--- start EXCERPTED DATA ---

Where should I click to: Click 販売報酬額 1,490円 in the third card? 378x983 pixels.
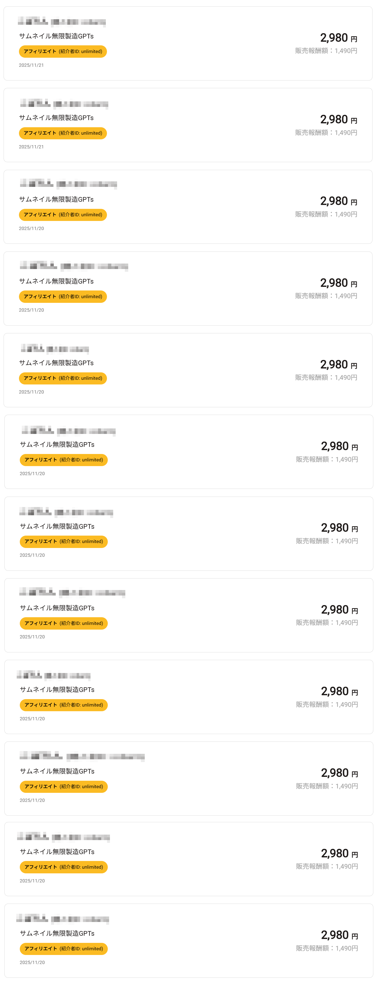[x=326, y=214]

--- end EXCERPTED DATA ---
--- start EXCERPTED DATA ---

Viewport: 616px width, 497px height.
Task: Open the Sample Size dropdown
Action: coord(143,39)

--- end EXCERPTED DATA ---

◆ **TO DO**
Rewrite the part of the records that opens with the line containing "Viewport: 616px width, 497px height." and closes with the line containing "Action: coord(143,39)", swapping "dropdown" for "menu" and leaving everything else as it is.

◆ **ANSWER TO THIS PROBLEM**
Viewport: 616px width, 497px height.
Task: Open the Sample Size menu
Action: coord(143,39)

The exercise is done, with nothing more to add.